いつもどおり地図を持って俺は町を出る。何かあった時のために自警団の人と一緒に行くのはいつもの事。
「よくギメイさん隣の町まで行く気になりますよね……」
「え、なんで?」
隣で俯き気味に喋る自警団のにーちゃん。
「だって、最近盗賊やアド帝国の軍隊がここら辺うろうろしているって噂が……」
「そんなの噂だって、ニ週間前からずっとそんな話出てるじゃんよ。それに、俺たちが運ぶのは調味料だよ? 流石にそれを狙ったりはしないでしょ!」
自警団のにーちゃんはため息を一つ、そしてやる気なさげに渋々と歩いた。
二時間半の道のりを歩きとおし、隣の町に着き、依頼されていた場所まで荷物を運ぶとちょっと休憩。
「あと少ししたら帰りますか! 暗くなる前に町に着きたいしさ」
「そ、そうですね」
って、アレ? ポッケの中にお金が入ってないぞ?
「なぁ、お金が無いんだけど?」
「はぁ!? ギメイさん、手に持ってるその飲み物店で買ったでしょ?」
と、言うことは何か、俺はお金を落としてしまったのか?
「えーっと、お金で飲み物買った。うん。それは覚えている」
「じゃぁ、何処かで落としたんですよーーー!!」
「やっべぇ、探すぞ!」
俺は自警団のにーちゃんを巻き込んで落としたお金を探す。コレはマジでヤベェ! 流石にドッペさんがブチ切れる!!
何時間も探したが一向に見当たらない。困りきった俺達は町についてから自分達が通った道をスミズミまで見たけど見当たらない。くそ、交番は無いのかよ!?
「おーい、ギメイちゃん」
荷物を渡したおっちゃんが走ってこっちに来る。
「い、今それどころじゃないッス!」
「いや、お金渡してなかったからさ」
俺と自警団のにーちゃんの間に気まずい空気が流れる。
「そ、そっかぁー俺ポッケに入っていた前のお金で買ったんだったーいやぁ、ミス、ミス。

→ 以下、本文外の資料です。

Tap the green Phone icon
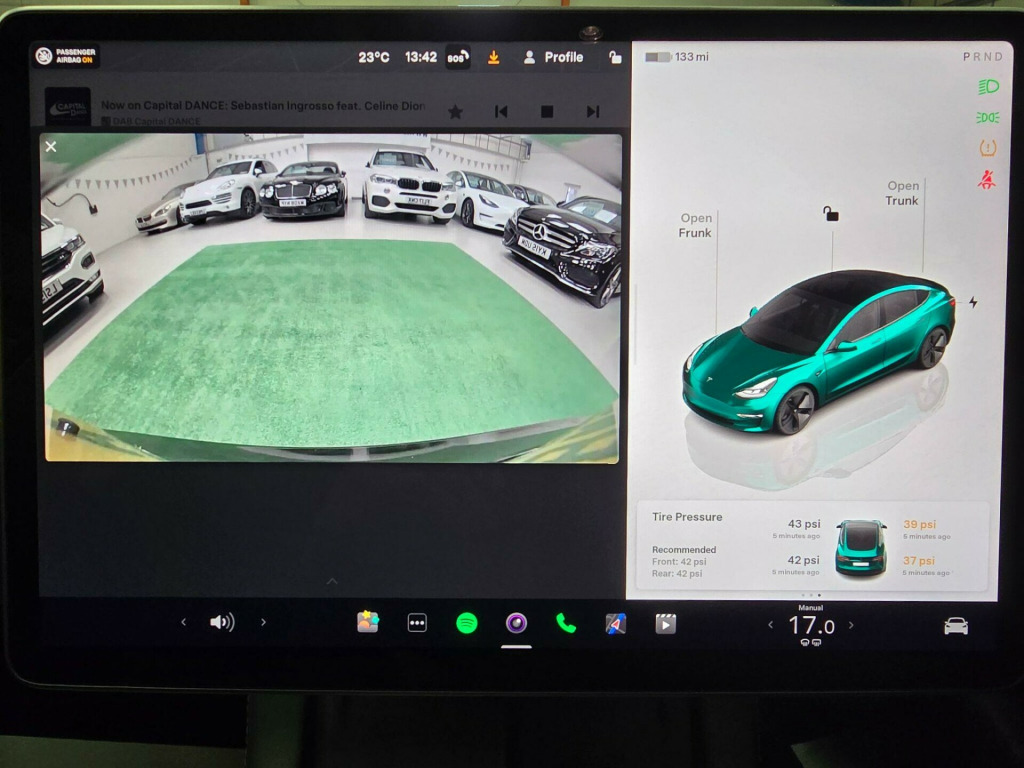point(566,623)
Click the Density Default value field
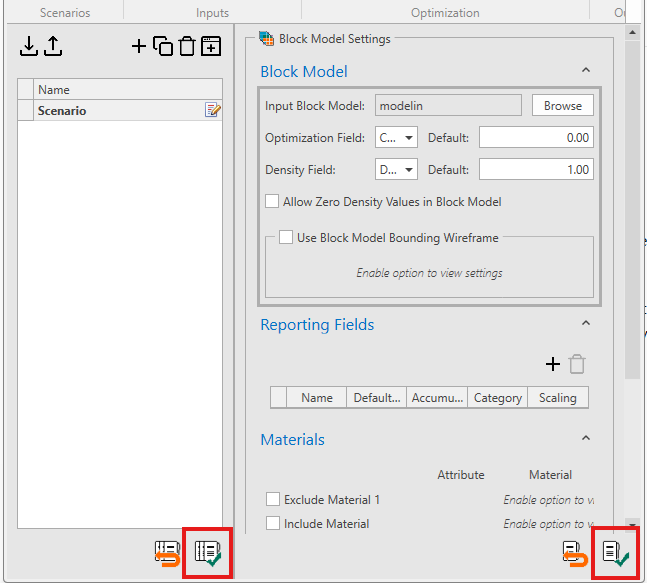 [536, 170]
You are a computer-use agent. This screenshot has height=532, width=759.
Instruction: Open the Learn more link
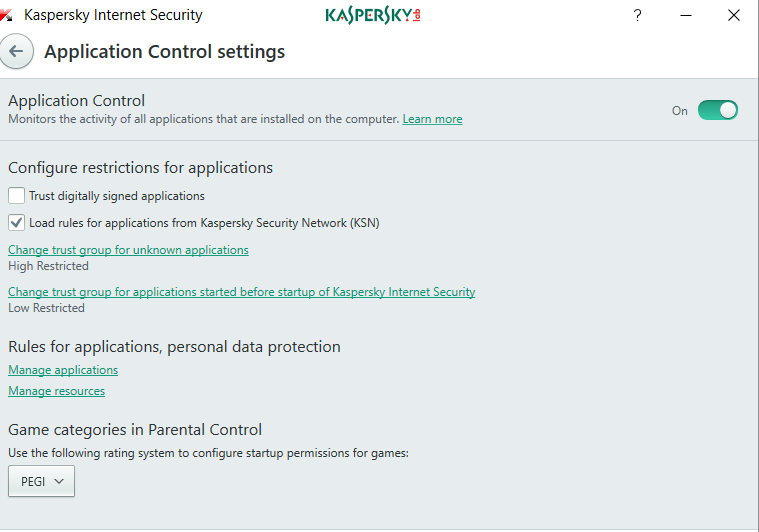(x=432, y=119)
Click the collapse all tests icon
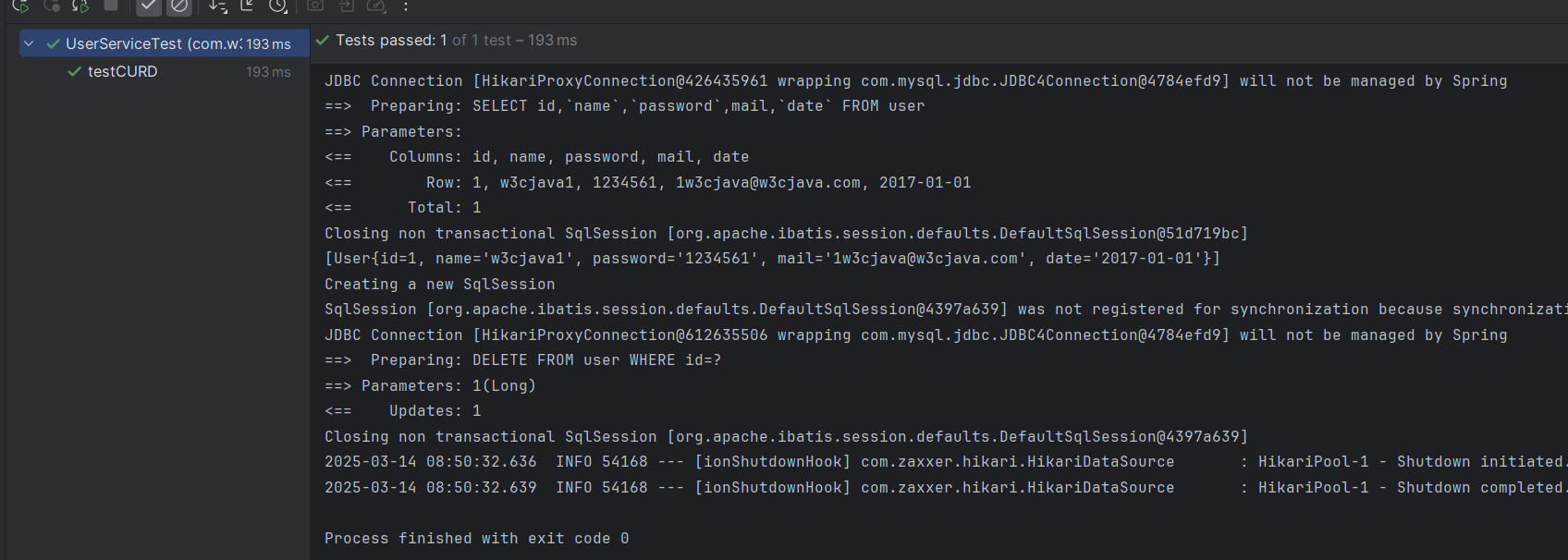Screen dimensions: 1568x560 pos(248,6)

イージーミスだケアレスミスだよ♪」
「……」
自警団のにーちゃんから怒りのオーラが見える。
「何をどうやったらそんなこと忘れるんですか!? もう日が落ち始めましたよ、今出たら帰り着くの夜になりますよ!!」
「いやぁ、もう少し休憩して朝一でつくことにしましょうよ。俺のバイト代、君の護衛金に少し足すからさぁ……」
話し合いの末、何とか朝方に町を出ることに。茶宿で休憩し朝方に俺達は町を出たのだった。

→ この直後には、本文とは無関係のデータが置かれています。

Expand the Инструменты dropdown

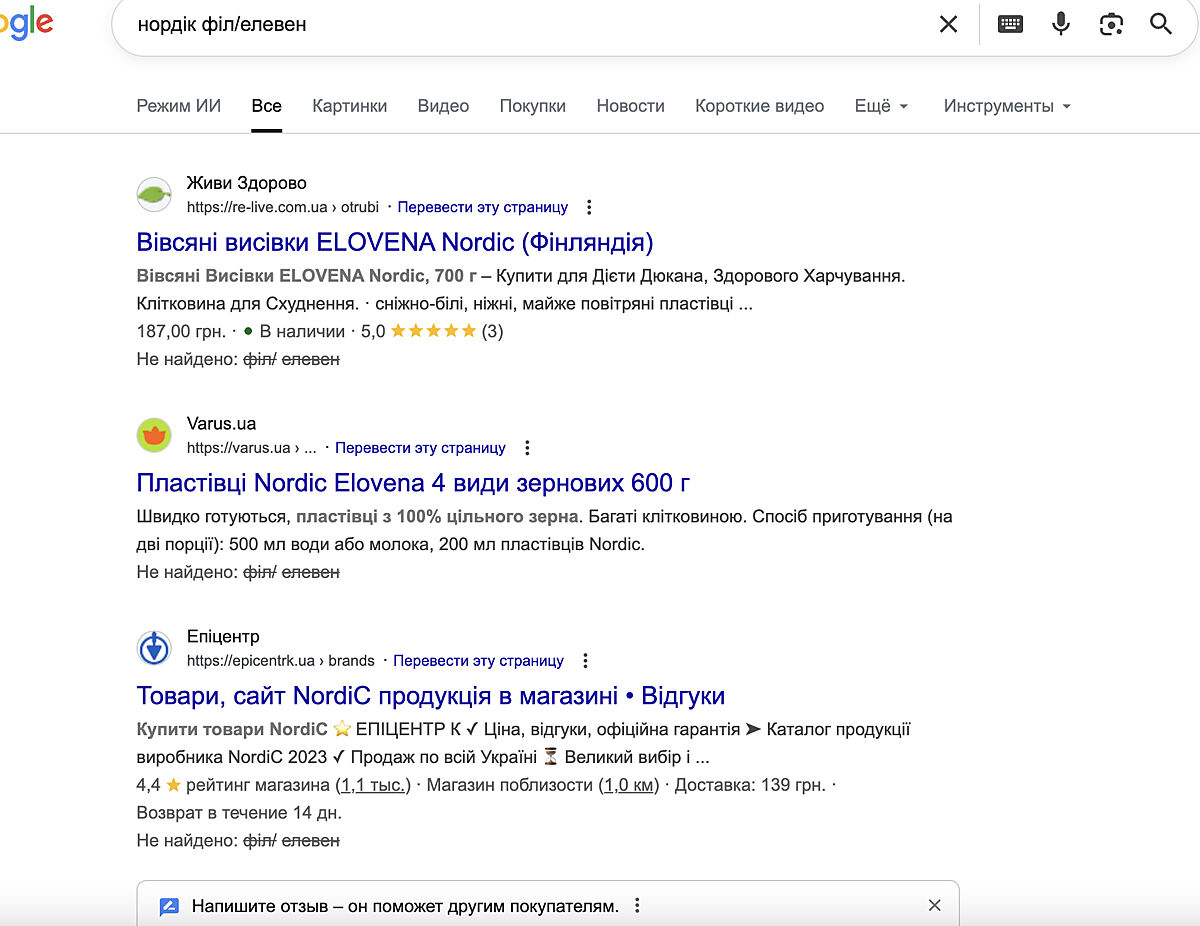[1006, 106]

二時間ほど歩いた頃、なにやら周囲の空気の臭いが少し変わった。最初気のせいかと思ったが、十分、二十分と歩くにつれてその臭いは強くなってきた。
「なんか焦げ臭いってか、説明し辛い臭いしない?」
「あ、それ自分も思ってました」
何処から漂ってる臭いなのか周囲を見渡すと、正面右四十五度の方角に灰色の煙が上がっている町があった。
「おい、あの位置ってッ!」
俺の頭の中を嫌な予感が駆け巡る。こんなところをゆっくり歩いてる場合じゃねェッ!
「ぎ、ギメイさんッ!?」
「アンタは後から来てくれ、先に何が起こっているか見てくるッ!」
困惑したような声を上げる自警団のにーちゃんを置いて、俺は目標の町まで全力疾走を開始する。
焦れば上手くいかないと昔の人は言ったみたいだが、今の俺を突き動かすのは焦りのみ。焦れば焦るほど俺の身体は羽が生えたかのように軽々と動いてゆく。
「何だよ、コレは!!」
リカーベルの町の門は無残にも打ち破られて、塀の一部も壊されていた。
地面には無数の足跡。そして何よりも鼻をつく鉄臭い臭いと、木材の焼けた煙で気分が悪くなった。
やっべぇ、何だよ、この臭いは……それよりも俺はやらなきゃならないことがあったんだ。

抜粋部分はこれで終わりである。